Sue’s words were soft and gentle as she stroked her daughter’s hair and reassured her that everything was going to be alright. Deep down, however, the fire was stoked and the flames leapt up the walls of her abdomen. Every muscle in Sue’s body tensed and her pulsed rapped against the sides of her head. Kate had never done a thing to that little witch. Sue chastised herself for the small drips of sympathy for Bridgette and her brother that she had allowed to seep into her brain. Maybe they didn’t have a Susie-homemaker mom preparing them after school snacks. It didn’t excuse stealing and abusing the innocent. Evil. The girl was evil and Sue wanted her punished. Vaporized.

Friday morning Sue let Kate sleep in. She knew the child has been up crying half the night and taking her in after carpool line would avoid at least one possible Bridgette encounter for the day. Kate was silent during the drive, her anger aimed at Sue for forcing her to go to school at all. Sue tried to reason with Kate that going back was going to be hard any time so she might as well get it over with. She told her that her true friends would be there for her. Kate stared at her like Sue was a monkey at the zoo throwing poo.

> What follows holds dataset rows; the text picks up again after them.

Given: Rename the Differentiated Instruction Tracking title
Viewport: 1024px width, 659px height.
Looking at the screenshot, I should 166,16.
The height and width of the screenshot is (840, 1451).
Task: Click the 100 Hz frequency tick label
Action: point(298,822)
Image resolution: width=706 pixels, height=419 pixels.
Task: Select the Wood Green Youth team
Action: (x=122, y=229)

Heavy with guilt for leaving her daughter in what Kate referred to as a Fate Worse Than Hell, Sue tried to get through her errands and chores without letting Jack feel her frustration. Her skin bristled with an electric charge throughout the day and she felt poised to lash out at anything in her path. The overstuffed vacuum cleaner bag that refused to unclip was a shredded pile of paper and lint after it crossed Sue. A spilled glass of juice nearly sent her over the edge. And then, like manna from Heaven, a call came from a friend asking to take Jack to the zoo that afternoon. Kate would be at cross country practice. With Jack and his potty emergencies out of the picture, she could follow Bridgette again or, more accurately, hunt her down. Sue no longer wanted the girl to disappear. She wanted her to pay.

3:05 and the minivan was in place. Sue wore plain khakis with a white shirt. Her hair was tucked into a denim hat which she pulled low to meet her oversized sunglasses. Next to her lay an issue of Lady’s World. It was the largest magazine in the rack at the convenience store and could provide an impromptu hiding place if needed. In her purse were her husband’s camera with zoom lens and a notepad and pen. The little snot wasn’t getting by her with anything today.

Bridgette entered the school yard as the bell was sounding. She had managed to wear weather-appropriate long pants but they looked as if they had been spray painted

on her body to match her skin-hugging, toddler sized t-shirt. Sue eased her van down to the edge of the lot anticipating the sinister duo would make another run on the motel. Instead, Bridgette led her brother past the motel and around the corner. Sue waited until they were completely out of sight and then drove slowly to the intersection, careful not to squeak her brakes or gun the engine. For good measure, she turned off her radio and heat.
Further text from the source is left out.